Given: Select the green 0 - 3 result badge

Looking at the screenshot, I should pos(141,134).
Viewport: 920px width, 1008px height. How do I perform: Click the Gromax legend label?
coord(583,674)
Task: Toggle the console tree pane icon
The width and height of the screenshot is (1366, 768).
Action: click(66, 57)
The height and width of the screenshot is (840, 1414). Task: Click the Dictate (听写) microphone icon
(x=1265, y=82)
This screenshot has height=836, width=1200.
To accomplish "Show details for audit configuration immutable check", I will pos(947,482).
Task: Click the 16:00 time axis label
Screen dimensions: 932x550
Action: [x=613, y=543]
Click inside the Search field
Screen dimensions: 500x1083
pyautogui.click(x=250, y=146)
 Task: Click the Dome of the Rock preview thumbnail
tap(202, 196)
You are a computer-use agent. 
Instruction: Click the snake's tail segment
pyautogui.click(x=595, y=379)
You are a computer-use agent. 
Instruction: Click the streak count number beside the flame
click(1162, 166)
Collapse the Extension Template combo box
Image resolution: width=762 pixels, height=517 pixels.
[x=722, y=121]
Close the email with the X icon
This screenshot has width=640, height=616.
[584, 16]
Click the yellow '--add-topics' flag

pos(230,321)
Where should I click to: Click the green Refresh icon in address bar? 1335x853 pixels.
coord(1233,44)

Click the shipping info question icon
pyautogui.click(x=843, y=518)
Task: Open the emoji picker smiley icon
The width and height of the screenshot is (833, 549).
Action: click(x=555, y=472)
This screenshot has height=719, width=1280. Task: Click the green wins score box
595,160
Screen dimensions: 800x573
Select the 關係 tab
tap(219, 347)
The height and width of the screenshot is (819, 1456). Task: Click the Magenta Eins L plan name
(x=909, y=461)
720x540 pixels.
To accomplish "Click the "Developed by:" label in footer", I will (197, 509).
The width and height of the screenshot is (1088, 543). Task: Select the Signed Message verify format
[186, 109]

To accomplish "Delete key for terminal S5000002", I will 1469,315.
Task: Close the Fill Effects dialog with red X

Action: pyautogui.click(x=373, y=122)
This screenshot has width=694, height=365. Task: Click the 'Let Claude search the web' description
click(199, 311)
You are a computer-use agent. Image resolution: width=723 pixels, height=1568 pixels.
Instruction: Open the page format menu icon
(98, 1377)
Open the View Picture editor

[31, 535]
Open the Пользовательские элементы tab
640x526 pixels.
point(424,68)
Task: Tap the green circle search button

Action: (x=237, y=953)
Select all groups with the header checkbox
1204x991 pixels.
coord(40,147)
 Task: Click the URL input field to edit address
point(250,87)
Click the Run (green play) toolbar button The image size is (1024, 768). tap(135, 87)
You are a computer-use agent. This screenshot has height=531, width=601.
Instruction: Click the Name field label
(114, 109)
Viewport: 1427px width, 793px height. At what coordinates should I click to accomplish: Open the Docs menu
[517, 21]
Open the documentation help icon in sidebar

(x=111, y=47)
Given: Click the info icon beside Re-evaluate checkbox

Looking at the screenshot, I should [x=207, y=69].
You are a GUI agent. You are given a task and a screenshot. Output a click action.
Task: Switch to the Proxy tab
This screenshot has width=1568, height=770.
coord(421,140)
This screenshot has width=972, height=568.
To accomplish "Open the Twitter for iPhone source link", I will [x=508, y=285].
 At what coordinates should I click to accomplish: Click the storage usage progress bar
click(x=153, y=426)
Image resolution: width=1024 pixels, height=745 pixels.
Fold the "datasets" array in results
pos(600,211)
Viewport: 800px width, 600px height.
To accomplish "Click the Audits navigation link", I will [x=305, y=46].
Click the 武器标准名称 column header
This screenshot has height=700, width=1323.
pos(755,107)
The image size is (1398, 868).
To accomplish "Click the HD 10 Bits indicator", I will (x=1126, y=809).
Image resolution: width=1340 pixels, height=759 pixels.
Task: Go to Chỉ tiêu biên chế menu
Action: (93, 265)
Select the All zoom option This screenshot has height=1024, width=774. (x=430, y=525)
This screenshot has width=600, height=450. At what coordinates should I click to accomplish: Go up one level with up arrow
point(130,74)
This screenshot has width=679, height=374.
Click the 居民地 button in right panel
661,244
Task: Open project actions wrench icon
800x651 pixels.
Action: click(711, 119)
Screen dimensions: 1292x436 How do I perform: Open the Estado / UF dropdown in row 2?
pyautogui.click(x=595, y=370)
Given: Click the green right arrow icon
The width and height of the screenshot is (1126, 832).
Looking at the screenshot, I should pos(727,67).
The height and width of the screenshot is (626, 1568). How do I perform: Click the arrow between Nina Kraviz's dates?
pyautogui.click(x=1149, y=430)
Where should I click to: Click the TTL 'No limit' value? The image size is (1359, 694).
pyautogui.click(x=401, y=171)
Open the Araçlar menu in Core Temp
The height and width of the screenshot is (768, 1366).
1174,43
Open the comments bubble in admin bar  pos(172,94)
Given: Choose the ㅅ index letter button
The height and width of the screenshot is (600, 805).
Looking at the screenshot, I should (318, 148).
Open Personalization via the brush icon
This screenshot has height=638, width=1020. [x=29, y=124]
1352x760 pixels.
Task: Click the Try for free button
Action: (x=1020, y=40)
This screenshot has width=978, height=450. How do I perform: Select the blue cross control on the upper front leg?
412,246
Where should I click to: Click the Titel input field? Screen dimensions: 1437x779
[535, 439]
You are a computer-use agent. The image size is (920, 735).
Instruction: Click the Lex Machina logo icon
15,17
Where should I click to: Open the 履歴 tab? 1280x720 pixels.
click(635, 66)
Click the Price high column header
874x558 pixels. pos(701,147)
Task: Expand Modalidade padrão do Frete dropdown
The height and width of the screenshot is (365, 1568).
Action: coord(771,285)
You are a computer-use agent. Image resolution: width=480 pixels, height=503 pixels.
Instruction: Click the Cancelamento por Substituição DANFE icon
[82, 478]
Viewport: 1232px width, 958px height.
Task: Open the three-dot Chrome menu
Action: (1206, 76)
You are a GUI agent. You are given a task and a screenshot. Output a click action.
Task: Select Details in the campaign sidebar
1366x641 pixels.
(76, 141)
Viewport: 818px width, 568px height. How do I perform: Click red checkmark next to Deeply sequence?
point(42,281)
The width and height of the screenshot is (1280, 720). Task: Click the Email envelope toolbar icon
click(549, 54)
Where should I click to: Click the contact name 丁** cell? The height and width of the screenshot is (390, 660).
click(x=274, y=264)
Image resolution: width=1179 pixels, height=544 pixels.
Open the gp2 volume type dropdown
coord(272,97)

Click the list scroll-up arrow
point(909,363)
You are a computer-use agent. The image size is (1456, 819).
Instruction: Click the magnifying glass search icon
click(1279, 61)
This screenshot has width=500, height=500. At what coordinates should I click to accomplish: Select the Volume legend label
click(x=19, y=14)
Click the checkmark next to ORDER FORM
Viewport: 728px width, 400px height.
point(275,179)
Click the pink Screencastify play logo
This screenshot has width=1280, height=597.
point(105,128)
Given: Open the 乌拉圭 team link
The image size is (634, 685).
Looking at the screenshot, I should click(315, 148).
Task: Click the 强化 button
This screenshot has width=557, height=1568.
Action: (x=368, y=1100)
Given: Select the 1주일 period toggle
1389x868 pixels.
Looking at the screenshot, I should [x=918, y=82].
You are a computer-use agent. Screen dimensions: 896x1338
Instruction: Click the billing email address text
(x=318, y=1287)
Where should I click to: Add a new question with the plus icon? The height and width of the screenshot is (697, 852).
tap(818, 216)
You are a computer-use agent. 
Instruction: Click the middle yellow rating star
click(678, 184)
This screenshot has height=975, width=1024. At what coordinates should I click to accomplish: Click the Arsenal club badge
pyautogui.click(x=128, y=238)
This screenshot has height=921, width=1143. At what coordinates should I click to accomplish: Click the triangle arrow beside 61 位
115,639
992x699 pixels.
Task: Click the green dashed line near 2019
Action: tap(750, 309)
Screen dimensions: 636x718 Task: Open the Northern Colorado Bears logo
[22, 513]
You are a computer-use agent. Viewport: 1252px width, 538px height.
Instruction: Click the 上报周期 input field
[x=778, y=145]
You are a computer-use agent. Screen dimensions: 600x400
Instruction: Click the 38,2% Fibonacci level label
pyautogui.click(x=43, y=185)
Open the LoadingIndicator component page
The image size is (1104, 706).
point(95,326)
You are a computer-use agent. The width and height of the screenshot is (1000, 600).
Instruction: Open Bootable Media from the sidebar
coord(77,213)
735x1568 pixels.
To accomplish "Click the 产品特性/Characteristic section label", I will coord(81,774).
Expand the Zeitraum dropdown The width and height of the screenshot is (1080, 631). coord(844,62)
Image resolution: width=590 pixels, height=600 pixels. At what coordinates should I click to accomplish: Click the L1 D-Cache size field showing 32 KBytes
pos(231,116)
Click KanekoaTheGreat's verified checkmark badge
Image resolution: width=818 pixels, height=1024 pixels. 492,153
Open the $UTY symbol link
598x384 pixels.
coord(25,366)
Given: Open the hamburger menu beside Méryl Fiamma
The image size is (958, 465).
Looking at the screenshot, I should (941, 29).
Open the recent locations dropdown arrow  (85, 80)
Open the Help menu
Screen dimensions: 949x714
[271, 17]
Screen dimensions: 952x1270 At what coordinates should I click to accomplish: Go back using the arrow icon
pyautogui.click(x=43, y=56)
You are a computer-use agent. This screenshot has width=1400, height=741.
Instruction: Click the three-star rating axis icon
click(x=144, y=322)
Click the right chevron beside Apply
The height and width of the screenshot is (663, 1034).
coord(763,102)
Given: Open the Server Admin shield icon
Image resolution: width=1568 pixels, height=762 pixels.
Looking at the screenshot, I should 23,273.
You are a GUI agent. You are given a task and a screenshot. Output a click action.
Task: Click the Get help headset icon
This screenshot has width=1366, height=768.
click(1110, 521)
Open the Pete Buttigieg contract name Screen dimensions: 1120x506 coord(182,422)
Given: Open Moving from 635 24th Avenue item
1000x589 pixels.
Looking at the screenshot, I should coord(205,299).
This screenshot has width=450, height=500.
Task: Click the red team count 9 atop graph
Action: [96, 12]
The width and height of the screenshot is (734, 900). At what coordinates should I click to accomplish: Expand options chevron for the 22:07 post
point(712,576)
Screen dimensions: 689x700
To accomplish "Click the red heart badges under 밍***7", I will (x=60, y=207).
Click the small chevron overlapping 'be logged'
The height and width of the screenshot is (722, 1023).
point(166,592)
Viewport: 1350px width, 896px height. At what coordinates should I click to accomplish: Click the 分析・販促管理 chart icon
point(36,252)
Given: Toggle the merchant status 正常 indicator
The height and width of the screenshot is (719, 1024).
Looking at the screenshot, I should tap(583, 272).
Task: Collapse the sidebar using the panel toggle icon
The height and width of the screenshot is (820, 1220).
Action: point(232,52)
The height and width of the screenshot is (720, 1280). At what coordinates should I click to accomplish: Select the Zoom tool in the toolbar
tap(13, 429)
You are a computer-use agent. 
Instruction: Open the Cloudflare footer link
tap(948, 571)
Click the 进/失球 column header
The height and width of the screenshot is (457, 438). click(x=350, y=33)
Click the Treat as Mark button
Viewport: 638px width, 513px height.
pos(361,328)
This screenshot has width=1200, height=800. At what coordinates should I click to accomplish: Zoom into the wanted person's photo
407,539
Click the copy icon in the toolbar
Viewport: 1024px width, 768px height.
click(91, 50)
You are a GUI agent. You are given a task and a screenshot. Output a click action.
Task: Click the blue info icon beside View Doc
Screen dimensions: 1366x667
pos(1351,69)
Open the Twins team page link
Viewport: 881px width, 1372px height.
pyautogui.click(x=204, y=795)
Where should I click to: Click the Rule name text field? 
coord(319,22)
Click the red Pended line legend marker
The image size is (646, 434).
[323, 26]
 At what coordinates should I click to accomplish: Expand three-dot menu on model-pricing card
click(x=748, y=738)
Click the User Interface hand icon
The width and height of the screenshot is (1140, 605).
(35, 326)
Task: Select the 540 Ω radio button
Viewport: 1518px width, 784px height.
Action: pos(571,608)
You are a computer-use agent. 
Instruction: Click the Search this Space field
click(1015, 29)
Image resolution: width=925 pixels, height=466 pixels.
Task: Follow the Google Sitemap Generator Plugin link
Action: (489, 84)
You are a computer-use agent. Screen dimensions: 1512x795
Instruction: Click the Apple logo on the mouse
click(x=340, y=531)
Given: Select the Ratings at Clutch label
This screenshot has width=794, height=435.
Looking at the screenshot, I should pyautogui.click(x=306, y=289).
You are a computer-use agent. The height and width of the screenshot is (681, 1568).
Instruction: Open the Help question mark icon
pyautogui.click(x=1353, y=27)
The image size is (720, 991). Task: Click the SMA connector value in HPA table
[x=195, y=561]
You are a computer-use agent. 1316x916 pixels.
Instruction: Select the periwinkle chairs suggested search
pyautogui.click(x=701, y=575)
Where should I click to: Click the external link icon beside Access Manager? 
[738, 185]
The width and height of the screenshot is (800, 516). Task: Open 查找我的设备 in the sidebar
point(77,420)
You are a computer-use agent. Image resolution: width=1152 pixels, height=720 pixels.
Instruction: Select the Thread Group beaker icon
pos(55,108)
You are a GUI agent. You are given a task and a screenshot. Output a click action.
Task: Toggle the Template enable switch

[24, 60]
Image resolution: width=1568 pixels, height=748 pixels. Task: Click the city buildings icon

------------------------------------------------------------

◆ **WORK TO COMPLETE**
Beginning at the line with "Image resolution: width=590" and stopping after the line with "Open the Help menu", please write out every line of the data above exactly and nothing else.

◆ **OUTPUT OF THE TASK**
Image resolution: width=590 pixels, height=600 pixels. At what coordinates should I click to accomplish: Click the L1 D-Cache size field showing 32 KBytes
pos(231,116)
Click KanekoaTheGreat's verified checkmark badge
Image resolution: width=818 pixels, height=1024 pixels. 492,153
Open the $UTY symbol link
598x384 pixels.
coord(25,366)
Given: Open the hamburger menu beside Méryl Fiamma
The image size is (958, 465).
Looking at the screenshot, I should (941, 29).
Open the recent locations dropdown arrow  (85, 80)
Open the Help menu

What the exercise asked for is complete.